Deploying on Kubernetes with Helm Chart
You can deploy PaddleOCR NIM with a Helm chart. The Helm chart simplifies PaddleOCR NIM deployment on Kubernetes. It supports deployment with optional cluster, GPU, and storage configurations.
The Helm chart downloads the model and starts the service to begin running inferences.
NIMs are designed to be run on a system with NVIDIA GPUs, with the type and number of GPUs depending on the model. To use the Helm chart, you must have a Kubernetes cluster with appropriate GPU nodes and GPU Operator installed.
Benefits of Helm Chart Deployment
Using a Helm chart to deploy on Kubernetes has the following benefits compared to manual deployment:
Enables using Kubernetes Nodes and horizontally scaling the service
Encapsulates the complexity of running Docker commands directly
Enables monitoring metrics from the NIM
Setting Up the Environment
If you haven’t set up your NGC API key and do not know exactly which NIM you want to download and deploy, refer to the User Guide.
The Helm chart requires that you have a secret with your NGC API key configured for downloading private images, and one with your NGC API key, which is named ngc-api
in the following sections. The secrets should have the same key, but have different formats (dockerconfig.json vs opaque). Refer to the following Creating Secrets section for details.
These instructions require that you have exported your NGC_API_KEY
to the environment. Use the following command to export your key.
export NGC_API_KEY="<YOUR NGC API KEY>"
Fetching the Helm Chart
You can download the Helm chart from NGC by executing the following command:
helm fetch https://helm.ngc.nvidia.com/ohlfw0olaadg/ea-participants/charts/paddleocr-nim-0.2.0.tgz --username='$oauthtoken' --password=$NGC_API_KEY
Namespace
You can choose to deploy to whichever namespace is appropriate, but this document uses the namespace paddleocr-nim
. Use the following command to create that namespace.
kubectl create namespace paddleocr-nim
Creating Secrets
Use the following script to create the required secrets for the Helm chart.
DOCKER_CONFIG='{"auths":{"nvcr.io":{"username":"$oauthtoken", "password":"'${NGC_API_KEY}'" }}}'
# [Linux] Encode nvcr registry config as base64
NGC_REGISTRY_PASSWORD=$(echo -n $DOCKER_CONFIG | base64 -w0)
# [MacOS] Encode nvcr registry config as base64
NGC_REGISTRY_PASSWORD=$(echo -n $DOCKER_CONFIG | base64 -b0)
# Create image pull secret
cat <<EOF > imagepull.yaml
apiVersion: v1
kind: Secret
metadata:
name: nvcrimagepullsecret
type: kubernetes.io/dockerconfigjson
data:
.dockerconfigjson: ${NGC_REGISTRY_PASSWORD}
EOF
kubectl apply -n paddleocr-nim -f imagepull.yaml
kubectl create -n paddleocr-nim secret generic ngc-api \
--from-literal=NGC_API_KEY=${NGC_API_KEY} \
--from-literal=NGC_CLI_API_KEY=${NGC_API_KEY}
Configuration Considerations
By default, the following deployment commands create a single deployment with one replica using the paddleocr model.
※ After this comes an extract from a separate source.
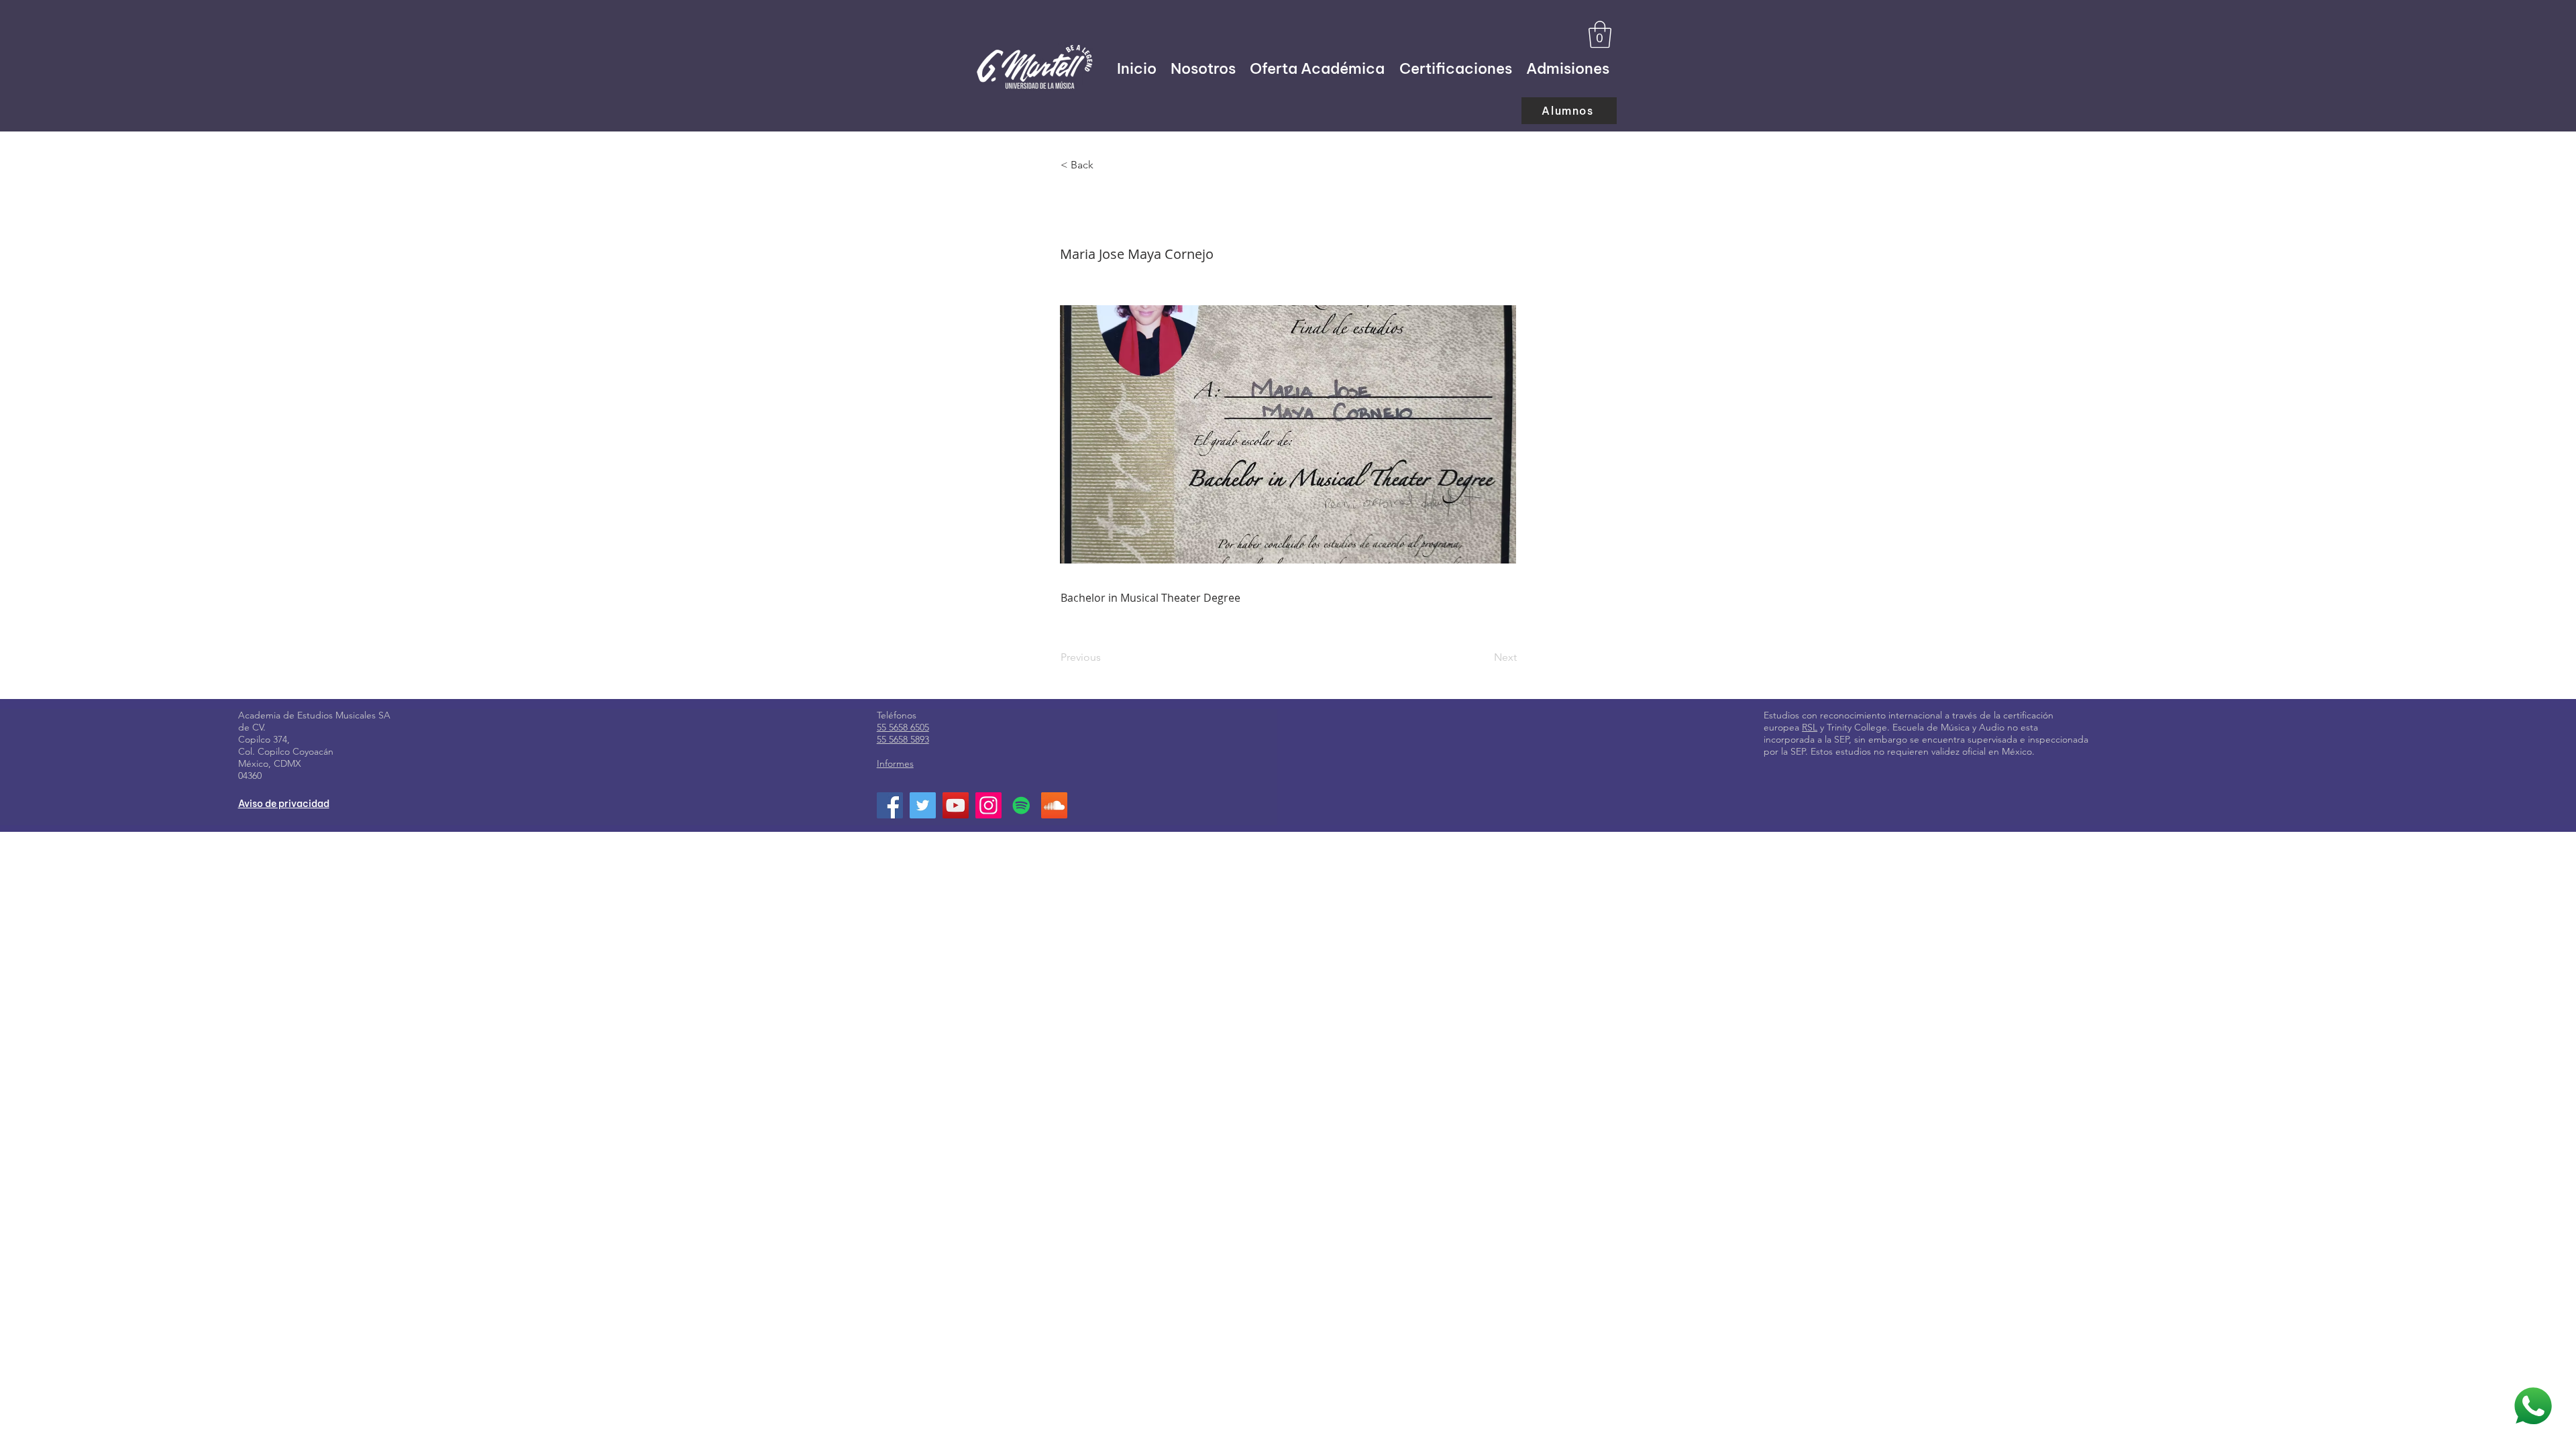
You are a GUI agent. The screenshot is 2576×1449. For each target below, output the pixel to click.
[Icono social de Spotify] (1021, 805)
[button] (1600, 34)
Use the following options to modify how the model behaves. Refer to Parameters for information about parameters.
image.repository
– The container (PaddleOCR NIM) to deployimage.tag
– The version of that container (PaddleOCR NIM)Storage options, based on the environment and cluster in use
resources
– Use this option when a model requires more than the default of one GPU. Refer to the support matrix and resource requirements.env
– An array of environment variables presented to the container, if advanced configuration is needed
Storage
This NIM uses persistent storage for storing downloaded models, and sample commands in this guide require the local-nfs
storage class. Use the following commands to install the local-nfs
storage class and provisioner in your Kubernetes cluster.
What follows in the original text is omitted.